Les rapports on-chain suggèrent qu’environ 6,7 millions de Bitcoin sont actuellement stockés sur des adresses vulnérables aux ordinateurs quantiques. Ces tokens n’ont pas bougé depuis des années, et certains sont inactifs depuis plus d’une décennie. Une partie de ces pièces appartiendrait également à Satoshi Nakamoto.
Actuellement, ces pièces représentent la cible la plus précieuse de l’histoire de la criminalité financière.
L’exposition de Bitcoin que personne n’a corrigée
Un nouveau livre blanc de Google Quantum AI, publié le 30 mars 2026, cartographie pour la première fois l’ampleur exacte de la vulnérabilité quantique du Bitcoin.

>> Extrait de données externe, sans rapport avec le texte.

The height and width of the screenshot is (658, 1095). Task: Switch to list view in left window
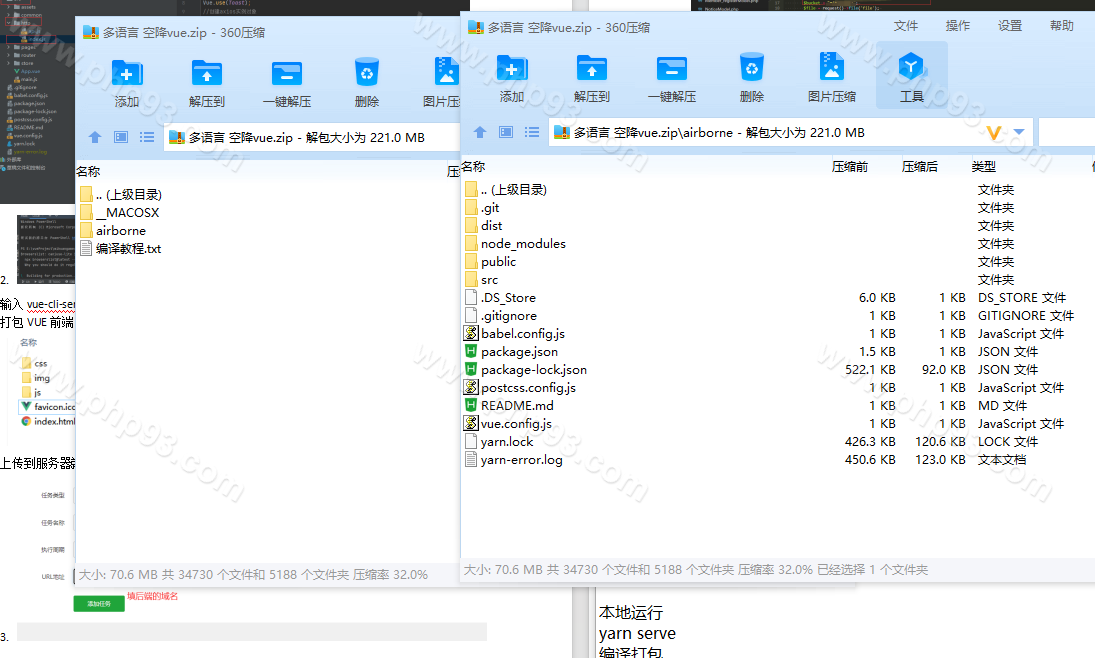tap(147, 137)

Les chercheurs identifient 100 000 adresses Bitcoin exposées aux attaques dites « at-rest », ce qui signifie qu’un ordinateur quantique suffisamment puissant pourrait en déduire la clé privée sans que le propriétaire n’initie jamais de transaction.
Au total, ces adresses détiennent environ 6,7 millions de BTC.

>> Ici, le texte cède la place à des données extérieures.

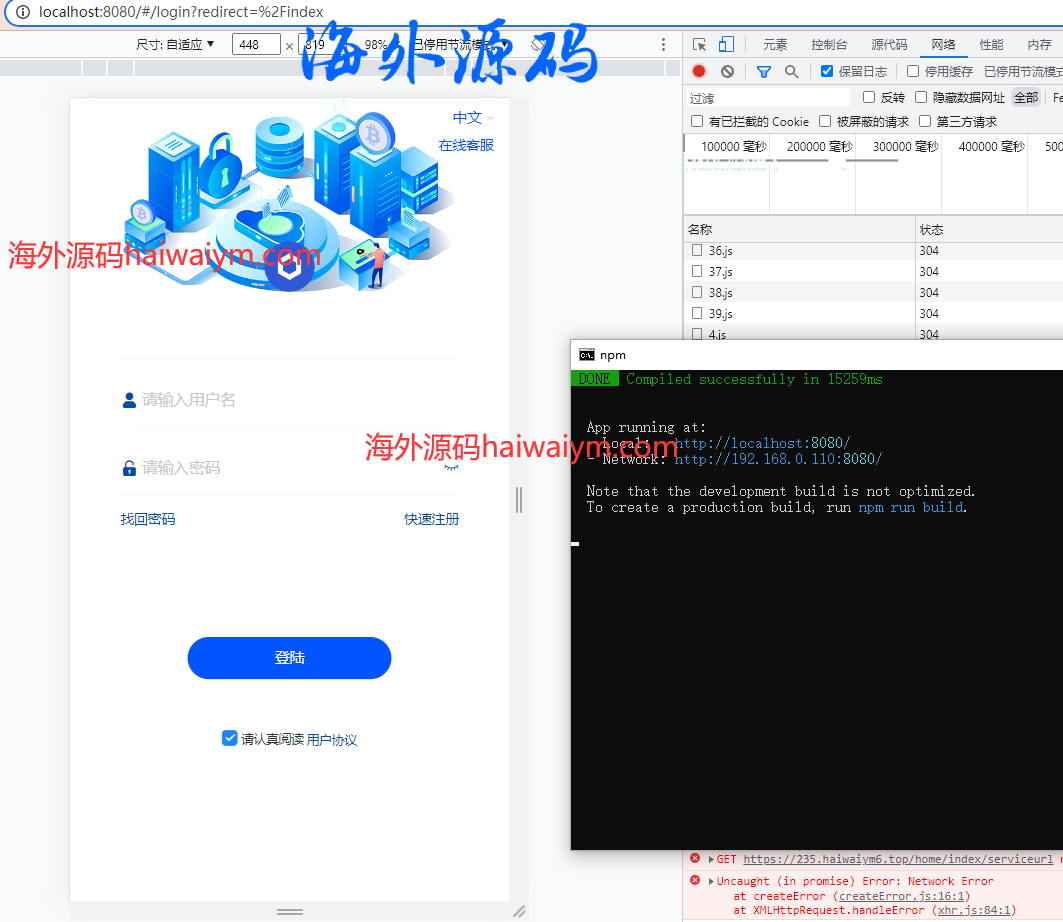Uncheck the 保留日志 checkbox
Viewport: 1063px width, 922px height.
[827, 71]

Estimations de ressources et solutions
Pourquoi les anciennes adresses Bitcoin sont les plus vulnérables
Les pièces les plus exposées sont celles verrouillées dans des scripts Pay-to-Public-Key issus de la première ère du minage du Bitcoin, la fameuse ère Satoshi de 2009 et 2010. Ces scripts stockent la clé publique directement sur la blockchain, la rendant ainsi visible en permanence pour tout le monde.
Un ordinateur quantique doté de l’algorithme de Shor peut utiliser cette clé publique pour retrouver la clé privée correspondante et vider l’adresse.
Autour du rang 6 000 des adresses, une concentration d’adresses contenant 50 BTC apparaît, chacune détenant exactement une récompense de minage précoce, dont beaucoup sont restées intouchées depuis les premières années du Bitcoin.
« Les progrès sur le quantique de la part des développeurs principaux de Bitcoin sont importants, car il existe au sein de la communauté Bitcoin — à tort ou à raison — des personnes qui s’inquiètent du quantique et veulent que la question soit prise au sérieux et traitée. Plus il y aura d’informations publiées et de preuves que le sujet est pris en charge, plus l’effet sera positif », a déclaré Matt Hougan, Chief Investment Officer chez Bitwise, BeInCrypto Expert Council.
Le problème impossible à corriger
Contrairement aux wallets actifs, les adresses dormantes ne peuvent pas être mises à niveau. Elles ne peuvent pas migrer vers une cryptographie post-quantique. Elles représentent une cible fixe, visible en permanence, qui deviendra de plus en plus dangereuse à mesure que le matériel quantique progresse.
Les chercheurs de Google estiment qu’environ 1,7 million de BTC sont verrouillés dans des scripts P2PK, et que l’ensemble de l’offre vulnérable au quantique, tous scripts confondus, pourrait atteindre 6,9 millions de BTC si l’on prend en compte la réutilisation des adresses.
Le document de Google avance que la communauté et les régulateurs seront bientôt confrontés à une question inédite : que se passera-t-il pour ces pièces lorsqu’un ordinateur quantique pourra tout simplement les dérober ?
Les options évoquées vont de la destruction au niveau du protocole des pièces vulnérables à la création de cadres juridiques pour une récupération régulée : un concept que le rapport appelle « digital salvage ». Il n’y a pas de solution simple, mais la fenêtre pour se préparer se referme.